● **ACTIVITIES**
[1] List every equation number in parentheses that the passage on censored quantile regression cites.
[2] Write the next part of the passage on censored quantile regression, starting after its final sentence.

● **TEXT BLOCK**
****************************************
In terms of the intensity process, (3) can be rewritten as

$$E\{d{N}^{nr}\left(e^{{\mathit{X}}^{\mathsf{T}}{\beta }_0^{nr}\left(\tau \right)}\right)\mid Y^{nr}\left(e^{{\mathit{X}}^{\mathsf{T}}{\beta }_0^{nr}\left(\tau \right)}\right)\mathit{Z}\}=Y^{nr}\left(e^{{\mathit{X}}^{\mathsf{T}}{\beta }_0^{nr}\left(\tau \right)}\right)\frac{1}{1-\tau }d\tau .$$ (4)

By (4), the intensity for N^nr(t) equals $\frac{Y^{nr}\left(e^{{\mathit{X}}^{\mathsf{T}}{\beta }_0^{nr}\left(\tau \right)}\right)}{(1-\tau )e^{{\mathit{X}}^{\mathsf{T}}{\beta }_0^{nr}\left(\tau \right)}\left\{{\mathit{X}}^{\mathsf{T}}{\stackrel{.}{\beta }}_0^{nr}\left(\tau \right)\right\}}$ at time $t=e^{{\mathit{X}}^{\mathsf{T}}{\beta }_0^{nr}\left(\tau \right)}$, where ${\stackrel{.}{\beta }}_0^{nr}\left(\tau \right)$ denotes the derivative of ${\beta }_0^{nr}\left(\tau \right)$ with regard to τ. This shows that censored quantile regression does not imply a simple relationship between event intensity process and covariates, unlike the Cox model (2). Nevertheless, there exists an analogy between (2) and (4) in the sense that both models incorporate covariate effects via specifying the link between the counting process N^nr(·) and the at-risk process Y ^nr(·). Such a view implicates a general strategy for modeling a counting process, which is not limited to formulating covariate effects on its intensity process.
****************************************
● **SUPPLIED INFORMATION**
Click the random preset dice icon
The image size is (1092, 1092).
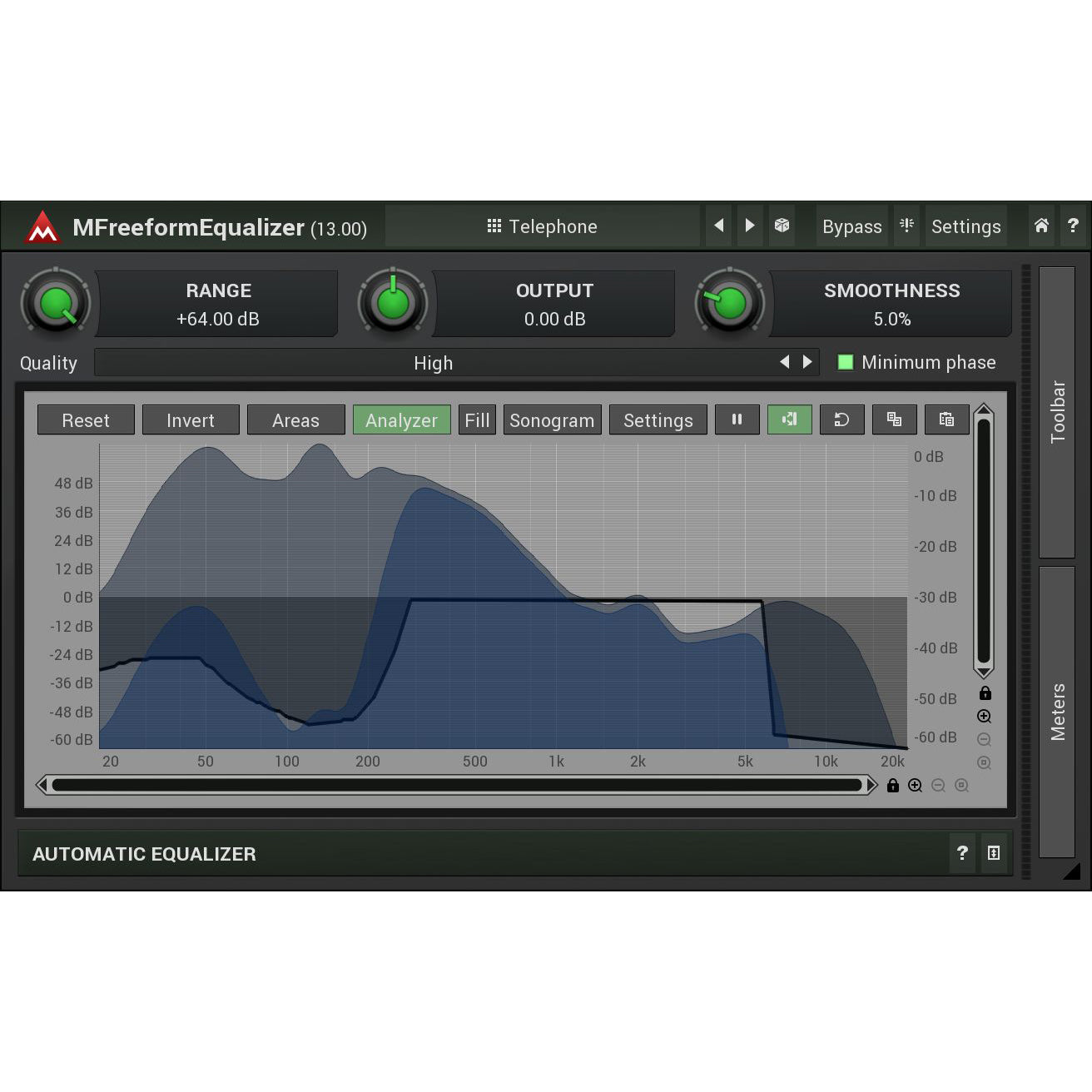point(782,226)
****************************************
● **RESPONSES BY ITEM NUMBER**
[1] (2), (3), (4)

[2]
Following this general modeling strategy, we propose a new counting process model that takes the form,

$$E\{N\left(e^{{\mathit{X}}^{\mathsf{T}}{\beta }_0\left(u\right)}\right)\mid \mathit{Z}\}=E\left\{{\int }_0^{u}Y\left(e^{{\mathit{X}}^{\mathsf{T}{\beta }_0}\left(s\right)}\right)g\left(s\right)ds\mid \mathit{Z}\right\},u\in (0,U],$$ (5)

where N(·) is a counting process of interest, Y (·) is an at-risk process appropriately specified according to N(·), g(·) is a known positive and continuous function, β₀(·) is a (p + 1) × 1 vector of unknown regression coefficient functions, and U is a positive constant. Note that the at-risk process Y (·) is only required to be left continuous, and thus it can be well defined in many incomplete follow-up scenarios (e.g. window observations of recurrent events). This indicates the flexibility of model (5) to accommodate realistic data observation schemes in survival studies.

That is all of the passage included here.